API.md 4.6 KB
API Design for Out-of-Process Providers
Problem Description
How should ExternalSecret and PushSecret resources reference out-of-process providers?
How would the equivalent of ClusterSecretStore look like?
Context
Out-of-process providers run in separate pods and communicate with ESO Core via gRPC. We need an API design that enables:
- Service discovery: ESO Core must locate the provider's gRPC endpoint
- Provider-specific configuration: Each provider needs its own configuration (credentials, endpoints, etc.)
- Cluster-scoped and namespace-scoped resources
- Common provider behaviors (authentication scope, conditions, status)
Options
Option 1: Provider Indirection Layer
ExternalSecret references a Provider or ClusterProvider resource, which then references a provider-specific custom resource.
Architecture:
ExternalSecret
├─> secretStoreRef.kind: Provider
└─> secretStoreRef.name: my-provider
└─> Provider
├─> spec.address: grpc://provider-service:8080
└─> spec.providerRef
├─> kind: SecretsManager
└─> name: team-blue-eu-west-2
Example:
apiVersion: external-secrets.io/v1
kind: ExternalSecret
metadata:
name: database-credentials
namespace: external-secrets-system
spec:
refreshInterval: 1h
secretStoreRef:
kind: Provider
name: aws-provider
Pros:
- Common fields and behaviors are defined once on
Provider/ClusterProvider - Service discovery is explicit via
spec.address - No need for cluster-scoped variants of provider-specific CRDs
- Clear separation:
Providerhandles connectivity, provider-specific CR handles configuration
Cons:
- Additional layer of indirection increases complexity
- Users must understand two resource types instead of one
- Naming and responsibilities may be unclear to new users
- More verbose configuration
Option 2: Direct Reference
ExternalSecret directly references provider-specific custom resources.
Architecture:
ExternalSecret
├─> secretStoreRef.apiVersion: aws.provider.external-secrets.io/v2alpha1
├─> secretStoreRef.kind: SecretsManager
└─> secretStoreRef.name: team-blue-eu-west-2
Example:
apiVersion: external-secrets.io/v1
kind: ExternalSecret
metadata:
name: database-credentials
namespace: external-secrets-system
spec:
refreshInterval: 1h
secretStoreRef:
apiVersion: aws.provider.external-secrets.io/v2alpha1
kind: SecretsManager
name: team-blue-eu-west-2
Pros:
- Simpler mental model: one reference instead of two
- Fewer resources to manage
- More intuitive for users familiar with Kubernetes patterns
- Cleaner YAML configuration
Cons:
- Each provider must implement cluster-scoped variants (e.g.,
ClusterSecretsManager,ClusterParameterStore) - Significant boilerplate code for cluster-scoped resources
- Service discovery requires convention-based approach (e.g., labels on Service objects)

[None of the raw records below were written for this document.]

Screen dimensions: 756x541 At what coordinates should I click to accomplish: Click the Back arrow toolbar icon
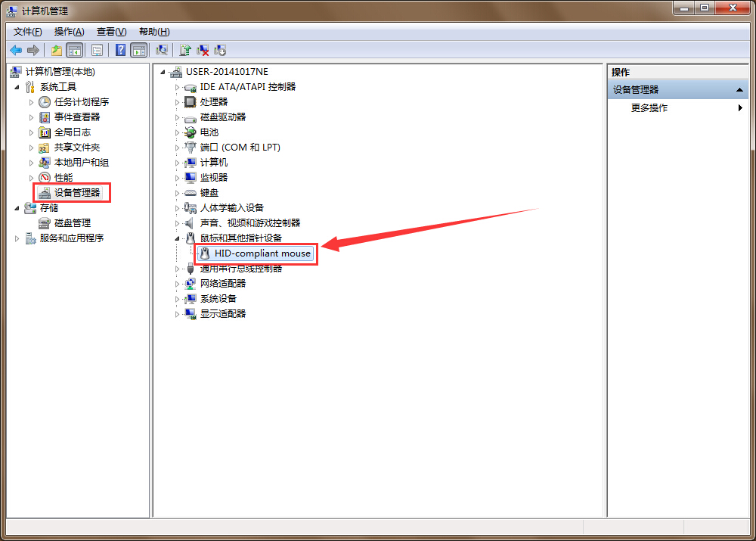[x=15, y=50]

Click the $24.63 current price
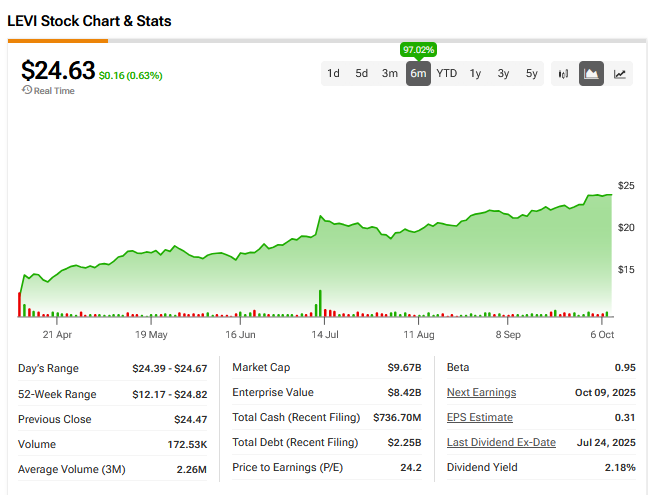[x=58, y=70]
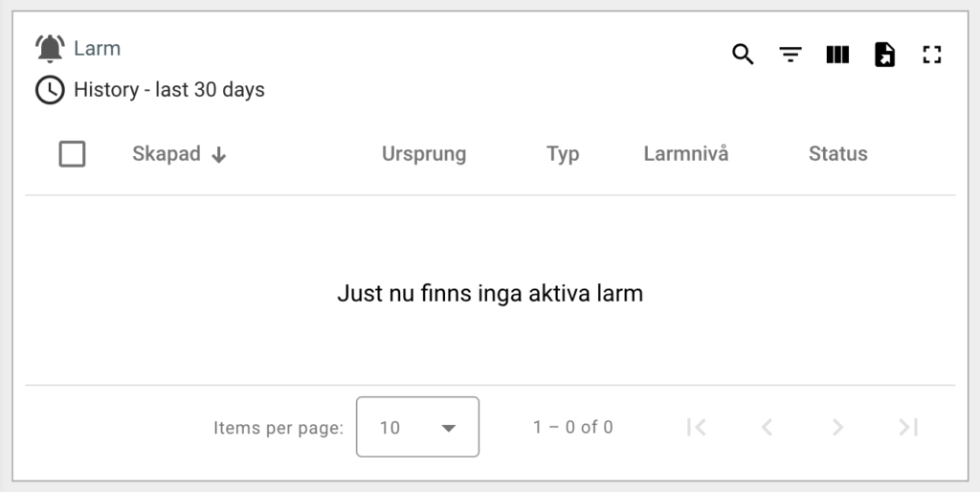Click the Skapad sort arrow
This screenshot has height=492, width=980.
click(219, 155)
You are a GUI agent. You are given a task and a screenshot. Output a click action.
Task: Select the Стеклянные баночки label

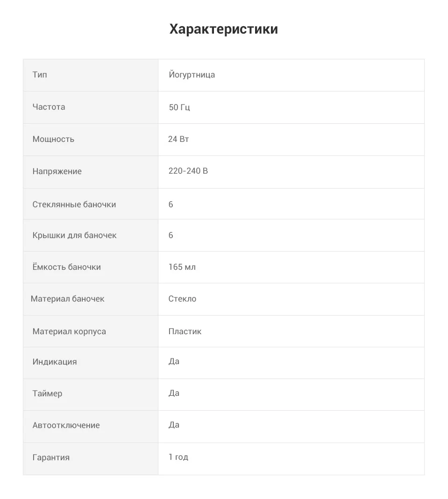(74, 204)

- Common fields must be duplicated across all provider CRDs
- No single place to configure authentication scope or shared behaviors
- ESO Core cannot interpret provider-specific fields
Service Discovery
Option 1: Explicit Address
The Provider resource contains spec.address pointing to the gRPC endpoint.
Option 2: Convention-Based Discovery
ESO Core discovers services by:
- Label selectors on Service objects
- Naming conventions (e.g.,
<provider-kind>-<name>) - Namespace discovery rules
Trade-offs
| Aspect | Option 1: Indirection | Option 2: Direct Reference |
|---|---|---|
| User Experience | More complex | Simpler |
| Implementation | Less boilerplate | More boilerplate |
| Extensibility | Centralized common fields | Duplicated fields |
| Service Discovery | Explicit | Convention-based |
| Maintenance | Single controller pattern | Multiple cluster-scoped controllers |
Recommendation
[To be filled in after discussion]
Open Questions
- How do we handle provider authentication? Should it be configured on the outer layer or provider-specific CR?
- What happens when a provider needs to expose custom status conditions?
- How do we version provider-specific APIs independently from ESO Core?
- Can we provide a middle-ground solution that combines benefits of both approaches?